Passage given ::
----------
Boys - Alistair, Colwyn, Emrys, Tobin


Hoping you all have some thoughts/suggestions for narrowing these down a bit. Not looking for more ideas right now. Middle names will be family names.



October 3, 2018 3:00 AM

I like the girls in this order Matilda, Freya, Hazel, Beatrix then Adelaide

Boys Alistair,   Tobin,  Emrys, Colwyn

To narrow down look at what works with surname,  what is easier to spell and pronounce,  doesnt have same initial as another family member,  is it well known?


October 3, 2018 3:15 AM

Thanks. I believe all of these names are ok with our surname, which starts with W and rhymes with ear. None of them have problems with repeated initials, spelling or pronunciation that I can tell. We've narrowed it down to names we feel work well and would be comfortable using. Now it's more a matter of finding the right fit I guess, but part of the reason I asked for feedback is that there may be problems I haven't noticed - in which case I hope someone will point them out.

October 3, 2018 9:16 AM

From experience, I can tell you my E's name is almost never pronounced correctly on the first try in the Midwest. People generally want it to sound like the plural of Emery, with stress on the second syllable (em-REEZ). Some people even stick a third, unstressed syllable in the middle (Emma-REEZ). 

It's not hard to correct, and obviously I love the name regardless, but wasn't something I would have predicted before bestowing the name. Of course your experience may differ, especially depending on how popular Emery is in your neck of the woods (it's trending pretty strongly around here). And I expect it will  get better if/when the name itself becomes more popular.

Also, I remember discussion here that Alistair can cause pronunciation problems in terms of stare vs stir in the last syllable. One of our regulars has a child with this name, so hopefully they'll chime in.

October 3, 2018 1:35 PM

That's good to know about Emrys. I haven't met any little Emery's around here, or heard it on the playground, so I don't think it's that popular locally. I'm in the Pacific NW so that may have some effect on pronunciation. 

For Alistair I feel like the stare vs stir pronunciations are more to do with the same name said differently by people with different accents or speech patterns. It wouldn't bother me, but it's good to be aware of.

October 5, 2018 6:43 AM

I really like Emrys (it's on my longer list). What pronunciation are you hoping for Lturtle? I'm Aussie so I think here it would be more em-riss but I've not met one in real life to be sure.
----------
Stored rows ::

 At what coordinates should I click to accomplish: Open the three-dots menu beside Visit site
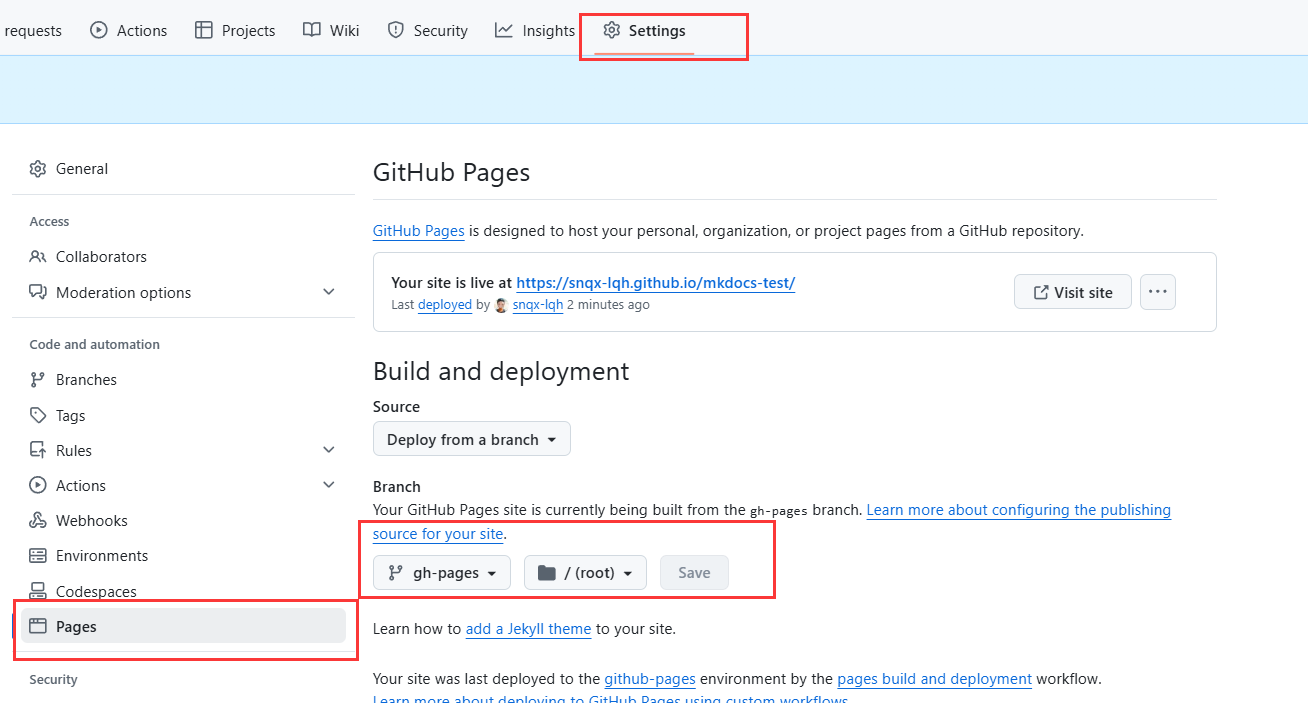click(x=1157, y=292)
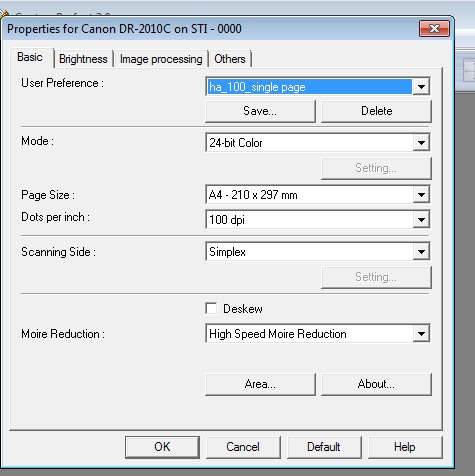This screenshot has height=476, width=475.
Task: Click the Save... button
Action: point(260,111)
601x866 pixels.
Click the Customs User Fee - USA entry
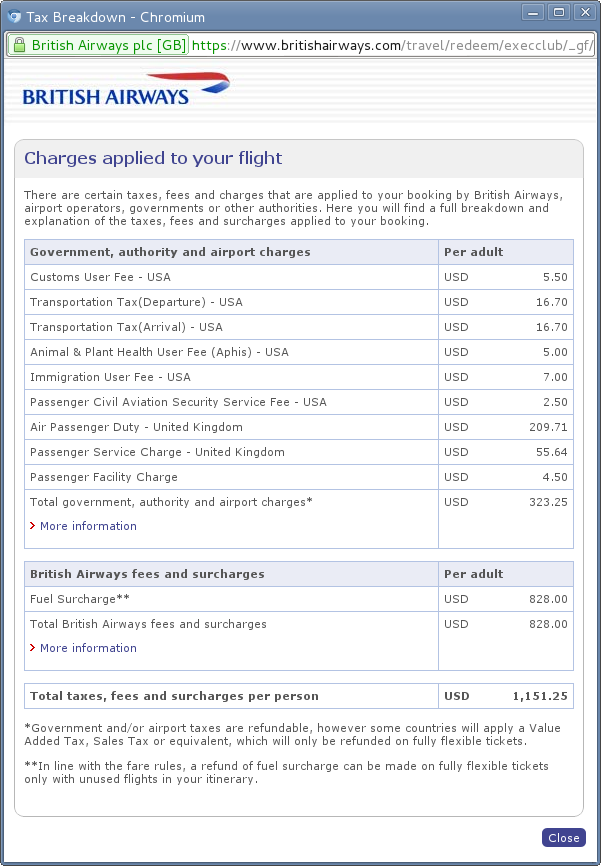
----------
What you need to do :: Continue the baby-name discussion from the point where it stops.

Exercise result ::
Alistair has always had the -stare pronunciation for me.

It is really hard to predict what people will mishear a name for until you use it or know someone with it.  My Astr!d gets misheard as Ashley more often than I would have predicted, that one never crossed my mind. S0ren gets Zor-an a fair bit, I guess that is closer but still not something I would have guessed when choosing their names.

October 5, 2018 11:24 AM

Agree on random pronunciation mishearings: I thought my older daughter would be misheard and Laura, but instead it's misheard as Aura.

And my S!byl got misheard as Cyril the other day...

October 3, 2018 3:21 AM

I forgot to include in the original post that our last name starts with W and rhymes with ear. My older children are;

E1ena, nn Lulu used occasionally

Rosa1ie, nn Rosie used almost exclusively 

Ju1ian, nn Jude used about half the time

We tend to be nickname people, so would prefer a name with options in that regard but it needn't be a very obvious name-shortening type of nn.

October 3, 2018 4:12 AM

I'd pick Matilda and Alistair - to continue the 3 syllables,  I prefer Adeline to Adelaide



October 3, 2018 5:26 AM

I rescued this post from the spam filter, and think it deserves some consideration and top billing!

I think my favorite of the boy names is Emrys. I tend to get really tongue-tied and tend to prefer overlapping endings and beginnings especially with a larger sibling group (AListair is close enough to EL___, with the stress cadence especially, and I think I would prefer not to use Colwyn if you call Jud3 by his full name much because the similar ending and internal near-rhyme). Tobin seems less problematic because -n endings are so common as to be less remarkable, but Emrys seems easiest to say somehow.

Beatrix also seems more crisp and distinctive, sound-wise,more than Hazel and Adelaide, both of which are dominated by the el sound for me, which you've already got represented. Freya is another good one from that same consideration.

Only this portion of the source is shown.